We were all pleased to have a slightly later start on this our final complete day in the the Holy Land.  For the first time we left our hotel at 8.30 and set off in brilliant sunshine to travel to Nazareth for worship.  The Pilgrims were able to chose as to whether they went to the Basilica of the Annunciation with Bishop Paul or to Christ Church, which is the Anglican.  Those who chose to go to the Anglican Church were pleased to hear that there was an opportunity later to explore the Basilica, which is one of those not to be missed sites in the Holy Land.

Christ Church is used to receiving Pilgrims and as well as those from Southwark this week there were also members of an interfaith group who had been exploring interfaith issues together at St George’s College, Jerusalem. The service is a wonderful mix of Arab and English and a joyful mixture of styles and traditions. I felt very privileged to be allowed to robe as a priest and to help to lead the intercessions.  This was a very big deal in a church that does not ordain women and the other women priests amongst the Pilgrims were delighted too.

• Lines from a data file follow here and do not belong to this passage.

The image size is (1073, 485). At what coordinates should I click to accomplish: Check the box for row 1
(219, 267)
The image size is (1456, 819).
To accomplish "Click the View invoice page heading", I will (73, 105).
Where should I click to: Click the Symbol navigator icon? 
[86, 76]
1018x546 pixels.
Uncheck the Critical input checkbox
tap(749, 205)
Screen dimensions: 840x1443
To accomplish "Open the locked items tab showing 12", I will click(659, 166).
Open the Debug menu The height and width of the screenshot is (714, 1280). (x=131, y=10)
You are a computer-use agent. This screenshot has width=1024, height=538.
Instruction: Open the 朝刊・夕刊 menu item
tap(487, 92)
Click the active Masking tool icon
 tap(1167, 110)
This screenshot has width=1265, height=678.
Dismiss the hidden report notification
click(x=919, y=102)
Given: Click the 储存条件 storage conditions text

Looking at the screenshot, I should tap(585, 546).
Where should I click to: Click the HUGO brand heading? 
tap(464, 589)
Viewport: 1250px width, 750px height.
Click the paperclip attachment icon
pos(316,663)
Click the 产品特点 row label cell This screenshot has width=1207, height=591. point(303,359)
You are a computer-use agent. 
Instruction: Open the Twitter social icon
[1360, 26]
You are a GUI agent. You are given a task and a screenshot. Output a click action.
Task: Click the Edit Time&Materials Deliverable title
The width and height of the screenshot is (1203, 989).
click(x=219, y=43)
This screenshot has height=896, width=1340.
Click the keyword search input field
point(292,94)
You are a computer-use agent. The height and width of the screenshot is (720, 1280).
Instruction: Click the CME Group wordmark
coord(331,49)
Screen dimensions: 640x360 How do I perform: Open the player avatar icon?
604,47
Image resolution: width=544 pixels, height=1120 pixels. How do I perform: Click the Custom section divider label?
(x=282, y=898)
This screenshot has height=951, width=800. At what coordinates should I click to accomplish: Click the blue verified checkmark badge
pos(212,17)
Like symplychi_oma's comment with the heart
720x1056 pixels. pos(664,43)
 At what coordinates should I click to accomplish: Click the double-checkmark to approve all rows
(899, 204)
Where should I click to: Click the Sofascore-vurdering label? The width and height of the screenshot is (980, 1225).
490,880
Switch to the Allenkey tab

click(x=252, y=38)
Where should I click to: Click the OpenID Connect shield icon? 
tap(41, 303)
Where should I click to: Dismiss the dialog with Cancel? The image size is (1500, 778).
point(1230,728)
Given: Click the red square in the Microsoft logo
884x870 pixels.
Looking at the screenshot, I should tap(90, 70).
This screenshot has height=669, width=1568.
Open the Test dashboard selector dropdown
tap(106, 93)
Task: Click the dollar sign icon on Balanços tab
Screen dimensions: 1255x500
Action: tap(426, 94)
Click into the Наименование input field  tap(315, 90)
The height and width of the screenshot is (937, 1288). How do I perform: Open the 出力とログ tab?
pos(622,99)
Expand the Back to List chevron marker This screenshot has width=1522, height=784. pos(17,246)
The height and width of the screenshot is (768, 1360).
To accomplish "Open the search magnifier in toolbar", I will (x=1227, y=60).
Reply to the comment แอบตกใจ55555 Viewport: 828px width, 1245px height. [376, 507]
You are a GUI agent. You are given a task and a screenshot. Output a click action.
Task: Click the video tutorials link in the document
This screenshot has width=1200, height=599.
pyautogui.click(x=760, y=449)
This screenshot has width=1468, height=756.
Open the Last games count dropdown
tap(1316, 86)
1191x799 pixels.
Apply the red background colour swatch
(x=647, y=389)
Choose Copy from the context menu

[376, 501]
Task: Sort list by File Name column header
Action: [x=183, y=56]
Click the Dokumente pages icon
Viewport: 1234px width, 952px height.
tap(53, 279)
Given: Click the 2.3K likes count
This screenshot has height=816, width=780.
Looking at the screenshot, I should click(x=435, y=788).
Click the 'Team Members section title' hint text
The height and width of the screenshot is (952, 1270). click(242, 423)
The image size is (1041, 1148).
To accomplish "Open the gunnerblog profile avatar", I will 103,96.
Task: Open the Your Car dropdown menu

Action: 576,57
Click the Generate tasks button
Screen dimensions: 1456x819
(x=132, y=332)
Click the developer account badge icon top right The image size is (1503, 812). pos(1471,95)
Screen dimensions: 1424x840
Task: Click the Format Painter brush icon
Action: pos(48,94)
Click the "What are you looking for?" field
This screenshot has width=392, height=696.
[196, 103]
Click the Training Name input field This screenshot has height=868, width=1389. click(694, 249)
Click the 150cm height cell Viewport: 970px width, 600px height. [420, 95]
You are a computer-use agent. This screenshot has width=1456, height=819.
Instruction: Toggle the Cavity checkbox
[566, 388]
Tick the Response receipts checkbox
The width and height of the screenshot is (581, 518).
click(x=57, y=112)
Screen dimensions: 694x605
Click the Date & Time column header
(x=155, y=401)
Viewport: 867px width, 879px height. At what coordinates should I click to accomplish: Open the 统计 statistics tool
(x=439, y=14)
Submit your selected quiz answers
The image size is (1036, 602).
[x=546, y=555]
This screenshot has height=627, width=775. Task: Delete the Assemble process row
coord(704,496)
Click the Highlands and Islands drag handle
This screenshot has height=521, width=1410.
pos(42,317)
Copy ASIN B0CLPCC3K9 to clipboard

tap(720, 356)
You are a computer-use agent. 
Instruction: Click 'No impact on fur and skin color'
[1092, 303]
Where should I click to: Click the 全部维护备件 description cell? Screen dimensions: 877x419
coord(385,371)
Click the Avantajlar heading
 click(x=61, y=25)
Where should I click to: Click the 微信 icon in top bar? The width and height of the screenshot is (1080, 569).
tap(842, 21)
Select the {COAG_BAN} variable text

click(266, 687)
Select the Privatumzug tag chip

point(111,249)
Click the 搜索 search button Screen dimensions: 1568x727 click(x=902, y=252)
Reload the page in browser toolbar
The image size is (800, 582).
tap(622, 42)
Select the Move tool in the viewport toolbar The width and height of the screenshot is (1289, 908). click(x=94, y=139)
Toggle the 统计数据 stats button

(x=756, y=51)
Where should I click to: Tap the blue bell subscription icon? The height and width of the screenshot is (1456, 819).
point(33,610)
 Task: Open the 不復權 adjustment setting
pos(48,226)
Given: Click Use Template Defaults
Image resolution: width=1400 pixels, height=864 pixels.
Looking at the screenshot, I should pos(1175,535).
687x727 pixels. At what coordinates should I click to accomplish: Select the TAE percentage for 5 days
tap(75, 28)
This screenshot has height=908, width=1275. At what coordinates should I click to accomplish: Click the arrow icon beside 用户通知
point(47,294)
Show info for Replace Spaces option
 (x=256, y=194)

After lunch we visited the Basilica of the Annunciation.  This is an absolutely incredible church: all over the walls, inside and out, are mosaic representations of Mary, the mother of Jesus.  If one has been before, it is always good to try to see if it is possible to spot new mosaics.  We were introduced to the church and the things to go and see, including the cavern which is venerated as the place where the Angel Gabriel appeared to Mary – hence the church being called the Basilica of the Annunciation. We were also given time to go and wander around the church and to find the British mosaic which is near to the altar so it is not possible to get very close to it as it is behind the closed altar rails.  Nonetheless, it is good to see what we can of it and compare it to some of the other depictions from around the world.

Some of the Pilgrims also took the opportunity to go up the hill a little further and see the church dedicated to Joseph the Carpenter and the statue of Joseph on the way up to it.

Then it was back on the coach in order to travel to Kibbutz Nof Ginosar to board a boat to sail on Lake Galilee.  As we pass through Cana the coaches stop briefly so that those who wanted to were able to get off and buy some wine from Cana.

Once on the boat we sailed for a few minutes around the Lake and away from the shore. Then we were able to simply turn off the engine and let the boat float for some minutes whilst we sang a hymn and said prayers and then we floated in silence for a few minutes reflecting upon all that we had been part of during the Pilgrimage.  It was a really moving moment that seemed somehow to bring together all that we had seen and heard and experienced.

Then it was time to return to the land and leave to board the coaches to go back to our hotel for the final time. It was hard to believe that we had been away for seven days and that the next day we would be heading home.  At our last evening meeting we recalled some of what we had done during the week and said compline together for a final time. At the end of the service Bishop Paul blessed what the Pilgrims had bought.  Then it was time for one last quick drink before we headed to our rooms to pack for going home.